[DATA TO USE]:
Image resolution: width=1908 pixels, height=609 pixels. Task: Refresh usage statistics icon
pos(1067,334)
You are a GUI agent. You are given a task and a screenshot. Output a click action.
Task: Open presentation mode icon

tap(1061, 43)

---

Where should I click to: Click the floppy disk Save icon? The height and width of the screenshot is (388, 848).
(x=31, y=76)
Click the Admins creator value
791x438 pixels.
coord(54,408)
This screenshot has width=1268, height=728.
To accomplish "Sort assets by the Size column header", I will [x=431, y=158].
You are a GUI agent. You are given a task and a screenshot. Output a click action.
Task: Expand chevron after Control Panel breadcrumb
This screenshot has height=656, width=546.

[ACTIVITY]:
Lines wanted from the listing above: the line with "This screenshot has width=1268, height=728." up to and including the line with "This screenshot has height=656, width=546.". Please write them out exactly, adding nothing else.

[ANSWER TO THIS TASK]:
This screenshot has width=1268, height=728.
To accomplish "Sort assets by the Size column header", I will [x=431, y=158].
You are a GUI agent. You are given a task and a screenshot. Output a click action.
Task: Expand chevron after Control Panel breadcrumb
This screenshot has height=656, width=546.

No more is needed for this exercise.